-- Action item --
Search term "will": copy each line of the data containing it.

(Saved data entries)
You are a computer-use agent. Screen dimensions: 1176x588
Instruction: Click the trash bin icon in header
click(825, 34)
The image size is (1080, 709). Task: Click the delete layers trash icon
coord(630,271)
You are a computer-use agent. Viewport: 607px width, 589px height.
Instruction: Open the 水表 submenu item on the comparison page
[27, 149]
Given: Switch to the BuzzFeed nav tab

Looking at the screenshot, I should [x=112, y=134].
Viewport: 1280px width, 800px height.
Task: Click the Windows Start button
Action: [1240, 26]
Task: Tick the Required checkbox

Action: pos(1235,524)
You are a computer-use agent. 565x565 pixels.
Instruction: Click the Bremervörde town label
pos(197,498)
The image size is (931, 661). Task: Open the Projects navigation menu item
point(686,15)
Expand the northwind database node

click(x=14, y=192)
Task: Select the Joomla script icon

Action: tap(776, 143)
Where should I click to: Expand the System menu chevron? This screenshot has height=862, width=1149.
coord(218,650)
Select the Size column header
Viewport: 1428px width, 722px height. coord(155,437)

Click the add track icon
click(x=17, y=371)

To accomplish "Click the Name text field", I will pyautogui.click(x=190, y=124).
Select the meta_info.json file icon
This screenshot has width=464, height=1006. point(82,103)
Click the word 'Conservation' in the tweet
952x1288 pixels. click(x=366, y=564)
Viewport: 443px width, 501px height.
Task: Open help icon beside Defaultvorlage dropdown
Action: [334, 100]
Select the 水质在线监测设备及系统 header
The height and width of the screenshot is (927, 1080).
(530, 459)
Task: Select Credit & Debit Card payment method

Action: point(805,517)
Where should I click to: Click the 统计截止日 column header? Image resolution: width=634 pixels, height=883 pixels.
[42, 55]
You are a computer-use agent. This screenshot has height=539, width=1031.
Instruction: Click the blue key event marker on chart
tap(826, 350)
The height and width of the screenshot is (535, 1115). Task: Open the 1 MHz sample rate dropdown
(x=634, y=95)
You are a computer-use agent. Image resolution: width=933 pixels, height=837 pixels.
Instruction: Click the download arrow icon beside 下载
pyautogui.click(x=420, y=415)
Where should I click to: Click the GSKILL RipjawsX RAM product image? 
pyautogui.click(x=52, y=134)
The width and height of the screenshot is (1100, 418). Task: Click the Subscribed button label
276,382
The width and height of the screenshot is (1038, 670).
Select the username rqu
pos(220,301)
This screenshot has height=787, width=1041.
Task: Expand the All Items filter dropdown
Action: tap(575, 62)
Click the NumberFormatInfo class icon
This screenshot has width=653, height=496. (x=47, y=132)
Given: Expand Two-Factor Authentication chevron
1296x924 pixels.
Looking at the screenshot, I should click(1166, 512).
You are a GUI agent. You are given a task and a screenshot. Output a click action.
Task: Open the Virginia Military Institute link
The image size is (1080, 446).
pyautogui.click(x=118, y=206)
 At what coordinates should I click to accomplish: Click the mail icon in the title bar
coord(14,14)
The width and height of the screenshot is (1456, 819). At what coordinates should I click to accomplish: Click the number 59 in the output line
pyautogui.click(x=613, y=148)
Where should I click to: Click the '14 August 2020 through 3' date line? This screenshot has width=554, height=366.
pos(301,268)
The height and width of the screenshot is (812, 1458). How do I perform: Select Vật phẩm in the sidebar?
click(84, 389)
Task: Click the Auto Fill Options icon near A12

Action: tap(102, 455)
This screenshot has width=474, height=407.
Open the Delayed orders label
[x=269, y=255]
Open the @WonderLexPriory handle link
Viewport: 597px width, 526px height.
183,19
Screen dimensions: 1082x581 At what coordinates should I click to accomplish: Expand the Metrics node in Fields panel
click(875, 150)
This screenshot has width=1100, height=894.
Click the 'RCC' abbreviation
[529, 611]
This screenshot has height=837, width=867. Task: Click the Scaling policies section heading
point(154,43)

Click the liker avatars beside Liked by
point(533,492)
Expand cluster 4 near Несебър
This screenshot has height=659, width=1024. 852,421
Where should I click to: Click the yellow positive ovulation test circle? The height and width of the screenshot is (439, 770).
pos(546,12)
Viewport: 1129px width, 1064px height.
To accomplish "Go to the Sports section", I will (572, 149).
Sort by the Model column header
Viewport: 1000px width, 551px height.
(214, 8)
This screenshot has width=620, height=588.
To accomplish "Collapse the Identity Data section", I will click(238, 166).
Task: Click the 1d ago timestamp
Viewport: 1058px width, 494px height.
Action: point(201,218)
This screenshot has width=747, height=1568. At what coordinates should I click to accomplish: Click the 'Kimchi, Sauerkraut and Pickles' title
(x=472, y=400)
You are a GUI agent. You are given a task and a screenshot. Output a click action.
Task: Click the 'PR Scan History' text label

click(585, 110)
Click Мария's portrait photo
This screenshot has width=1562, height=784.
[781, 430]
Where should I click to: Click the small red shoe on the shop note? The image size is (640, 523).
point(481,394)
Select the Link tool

-- Exercise response --
To accomplish "Click the Name text field", I will pyautogui.click(x=190, y=124).
To accomplish "Go to the Sports section", I will (572, 149).
To accomplish "Collapse the Identity Data section", I will click(238, 166).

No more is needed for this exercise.